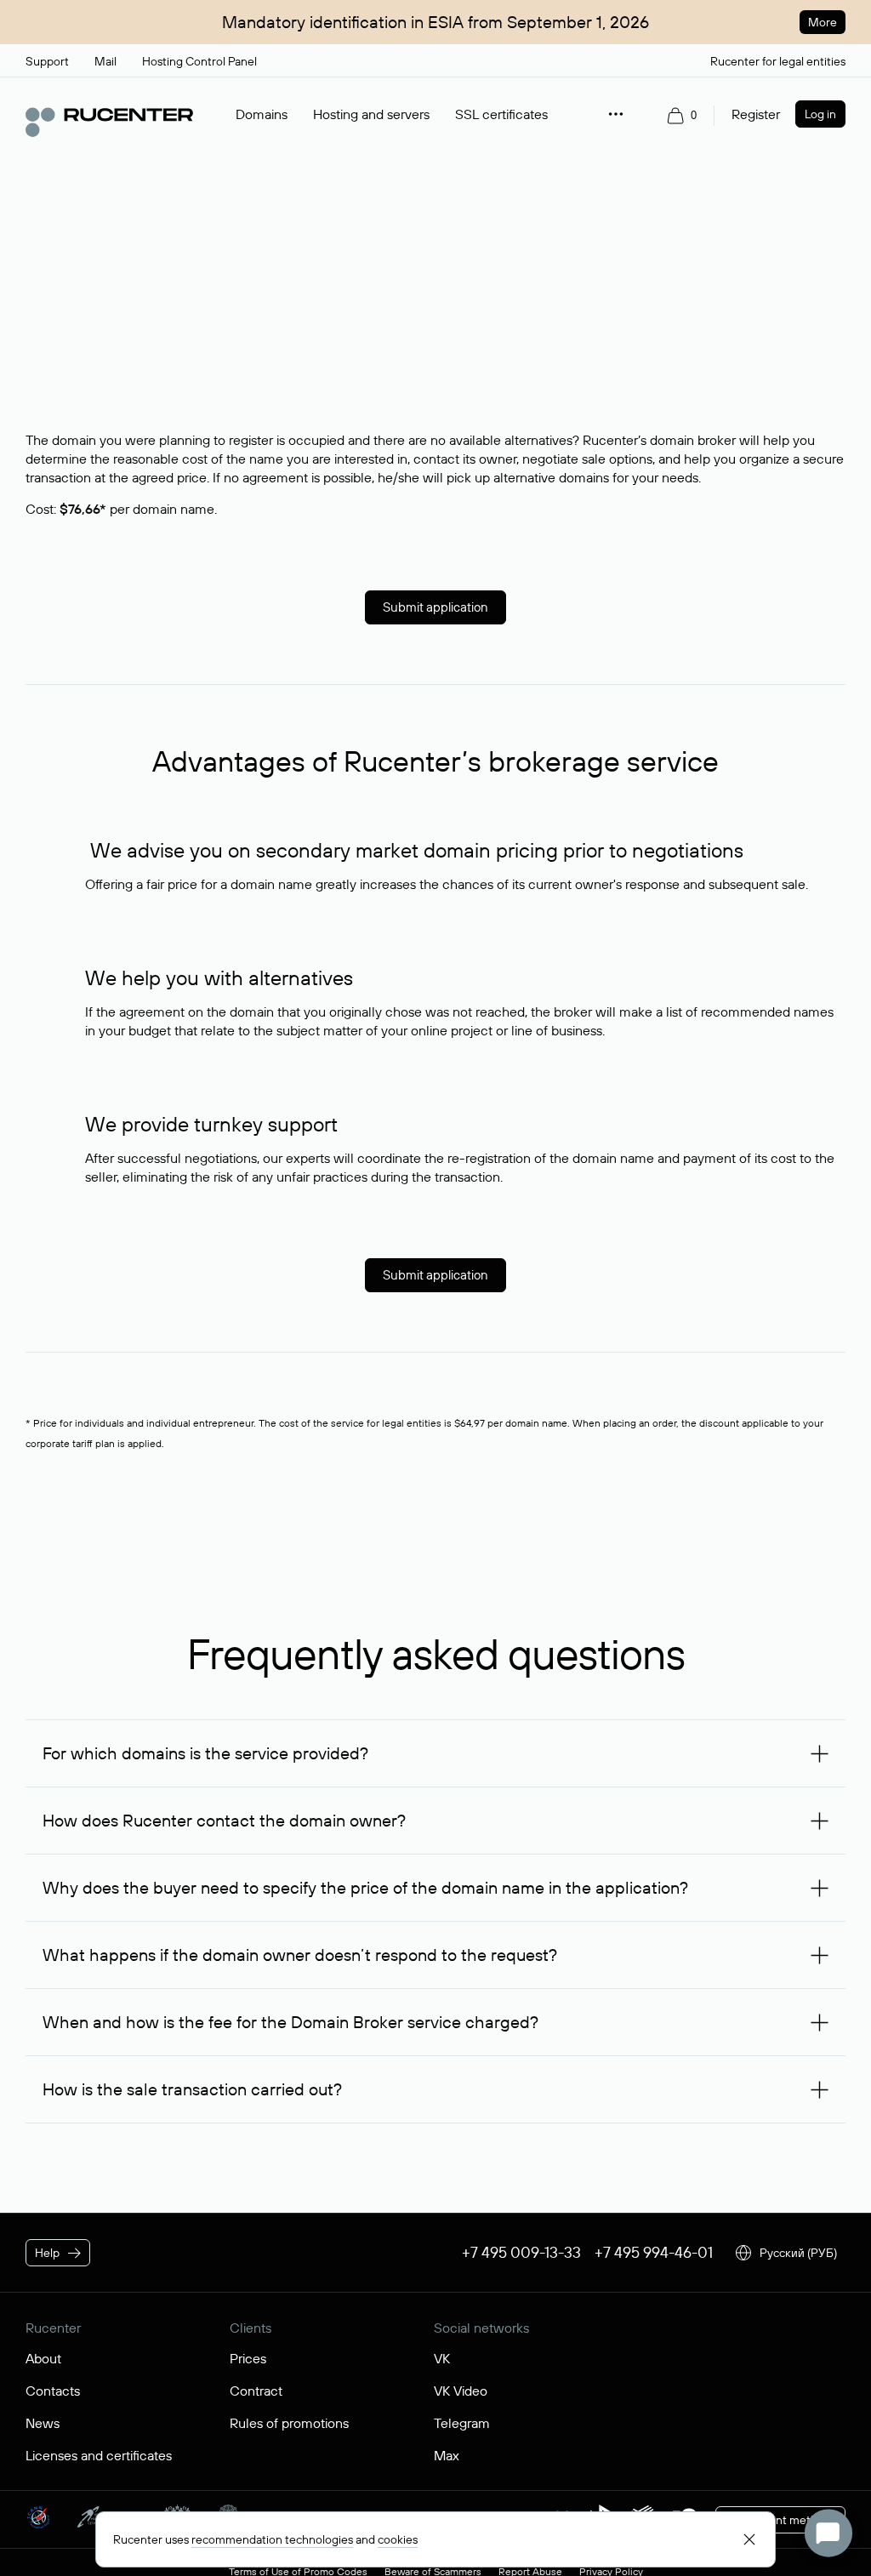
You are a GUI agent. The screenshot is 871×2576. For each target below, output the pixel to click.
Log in (820, 114)
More (822, 22)
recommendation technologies (272, 2539)
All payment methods (780, 2520)
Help (47, 2252)
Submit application (435, 607)
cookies (398, 2539)
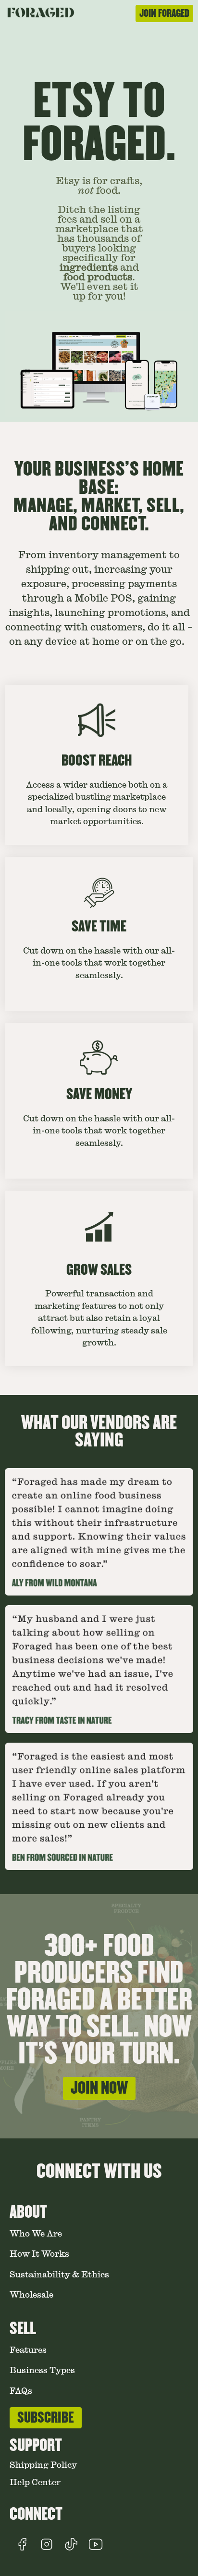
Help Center (35, 2482)
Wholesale (31, 2295)
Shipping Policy (43, 2465)
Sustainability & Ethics (59, 2275)
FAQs (21, 2391)
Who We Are (36, 2234)
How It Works (39, 2254)
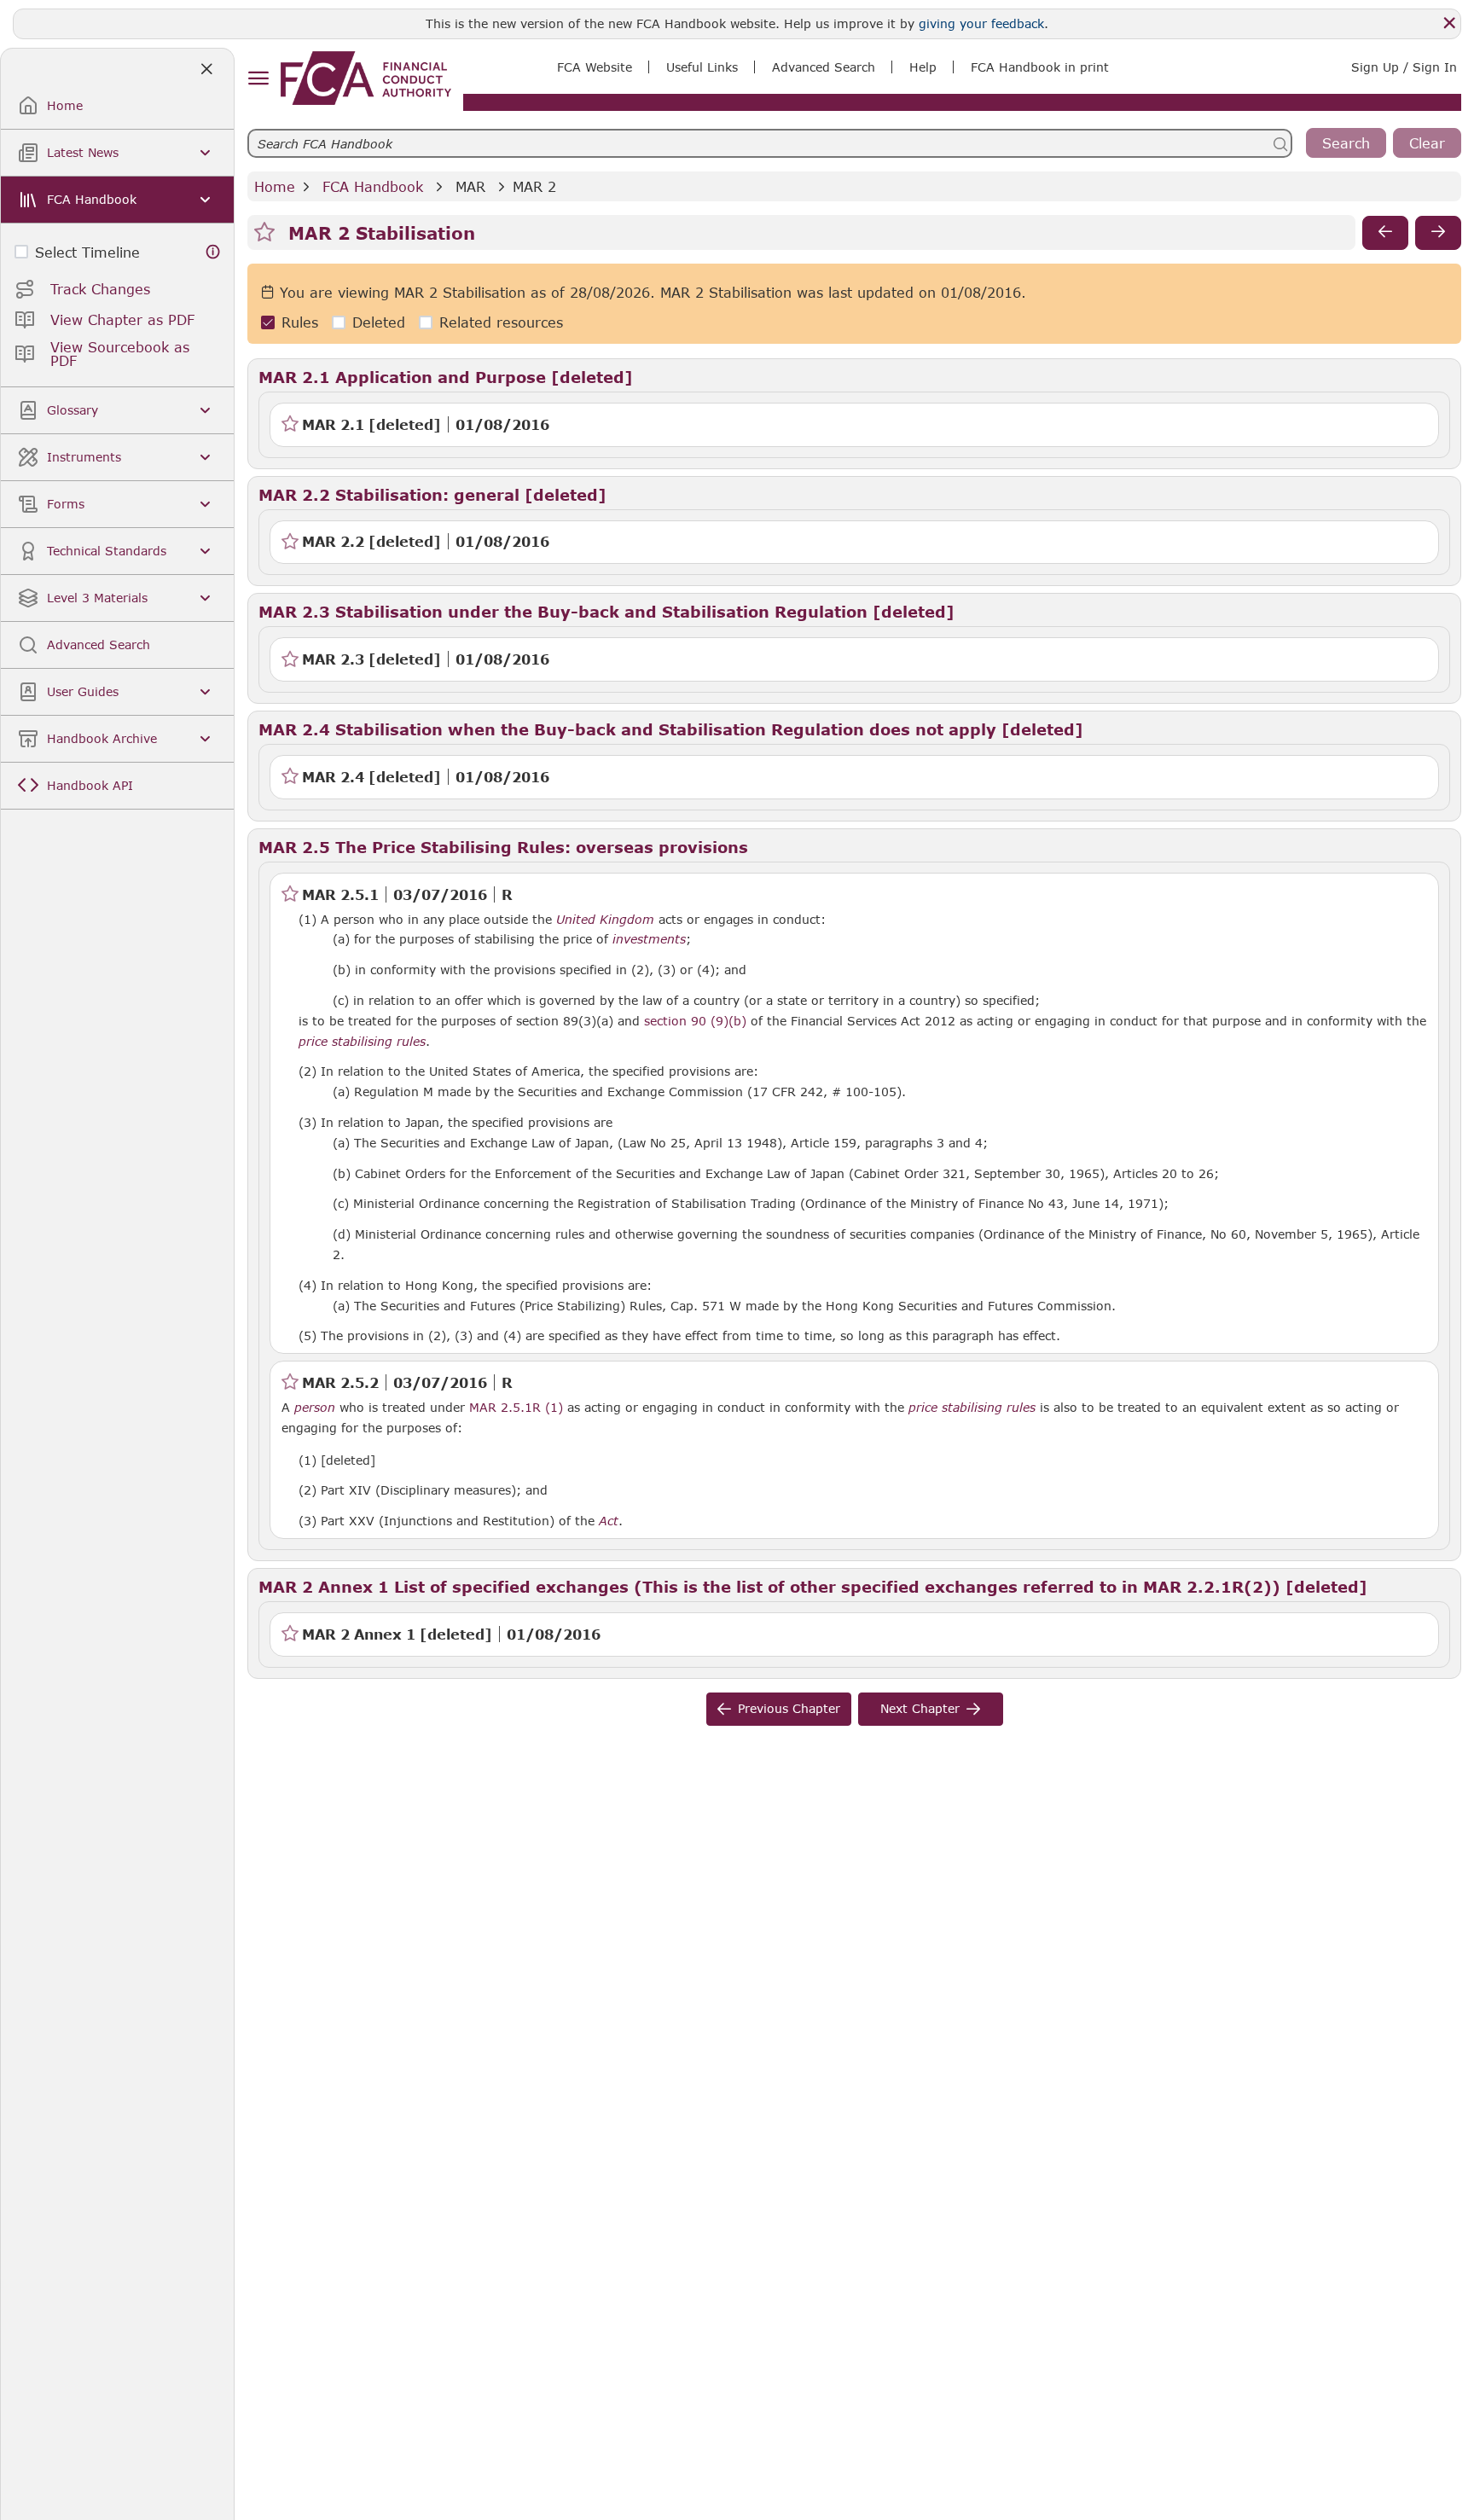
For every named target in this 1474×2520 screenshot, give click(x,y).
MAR (470, 186)
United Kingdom (605, 920)
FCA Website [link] (594, 67)
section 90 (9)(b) (695, 1020)
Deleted (378, 323)
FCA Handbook (372, 186)
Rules (299, 323)
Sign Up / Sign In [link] (1404, 67)
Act (608, 1521)
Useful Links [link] (702, 67)
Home (274, 186)
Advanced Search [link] (823, 67)
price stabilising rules (362, 1042)
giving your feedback (981, 23)
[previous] (1385, 233)
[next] (1438, 233)
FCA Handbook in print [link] (1040, 67)
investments (649, 939)
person (314, 1408)
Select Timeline (87, 252)
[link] (366, 78)
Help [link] (923, 67)
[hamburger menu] (258, 79)
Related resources (501, 323)
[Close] (1449, 23)
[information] (213, 252)
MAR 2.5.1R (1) (516, 1407)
◇ ◇ ◇ ◇ ◇
**Task details**
Please write out, exactly as they appear, the lines from the line containing "Home (274, 186)" through the last line of the records above, both included.

**Your solution**
Home (274, 186)
Advanced Search [link] (823, 67)
price stabilising rules (362, 1042)
giving your feedback (981, 23)
[previous] (1385, 233)
[next] (1438, 233)
FCA Handbook in print [link] (1040, 67)
investments (649, 939)
person (314, 1408)
Select Timeline (87, 252)
[link] (366, 78)
Help [link] (923, 67)
[hamburger menu] (258, 79)
Related resources (501, 323)
[Close] (1449, 23)
[information] (213, 252)
MAR 2.5.1R (1) (516, 1407)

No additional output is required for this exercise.